Она всмотрелась в зеркальную тьму по другую сторону стекла и вдруг быстрыми, даже поспешными движениями, открыла окно и высунулась в него.

– Смотрите, туман! – крикнула она оттуда, словно увидела невероятное чудо природы. – Мы просто как на корабле в океане!

Воронцов подошел поближе и тоже выглянул на улицу. Стоял предрассветный час, ночь только начинала светлеть, и утренний туман чуть серебрился волшебным маревом, скрывая очертания соседних домов. Некоторые совсем скрылись в дымке, другие просвечивали сквозь нее молчаливыми темными силуэтами, словно дредноуты эскадры, пережидающей непогоду в бухте.

– Кажется, будто медленно плывем на восход, – зачарованно шепнула Вера.

Воронцов посмотрел на нее – она искренне верила в произнесенные ею слова.

– Просто туман, – сухо прокомментировал он.

– Ты ничего не понимаешь. Туман всегда – непростой. Обожаю туманы. Особенно утренние. Тихо, сонно, призрачно…

– Не видно ни зги.

– Да, и замечательно! Очертания мира скрадываются, он сразу оказывается неведомым и неизученным, а я – одна на целой планете.

– Тебе так хочется остаться одной?

– Не хочется, просто минутная фантазия.

Жена Концерна, обиженная на отсутствие внимания к рассказанной ей истории, неслышно подошла к беседующим:

– Время от времени фантазии оказываются опасными.
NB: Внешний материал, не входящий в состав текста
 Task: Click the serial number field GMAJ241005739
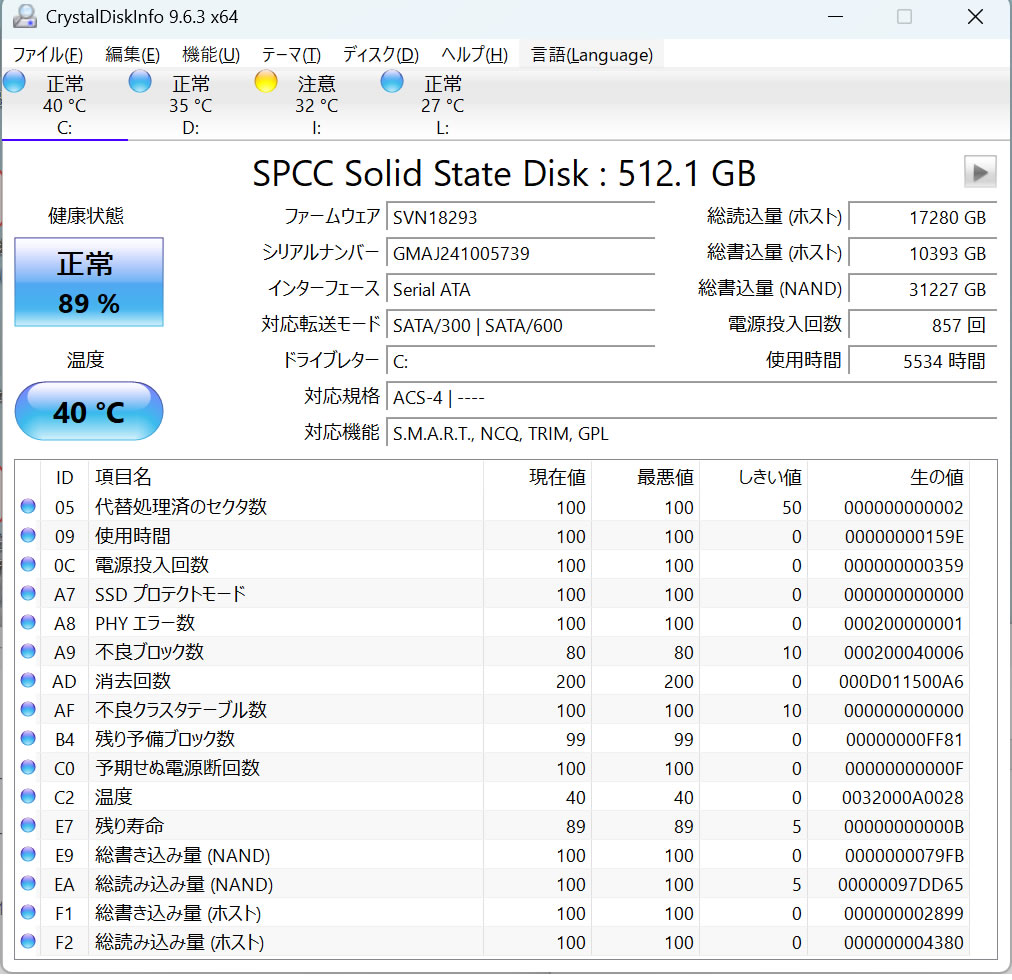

– Ерунда, – грубо возразила Вера, – ничего опасного. Я сейчас пойду гулять.

– Сейчас? – удивился Воронцов.

– Сейчас, пока темно и туман.

– А собственный сын тебя не интересует?

– Сын? Почему не интересует?

– Где он?

– У девочки своей остался ночевать.

– Хорошо живет!

– Ничего особенного, я с ее матерью по мобильному разговаривала. У них там есть для него отдельное местечко.

– Славные времена настали для молодого племени. Чтоб в мое время остаться на ночь у девчонки в присутствии ее родителей? Мечта развратника.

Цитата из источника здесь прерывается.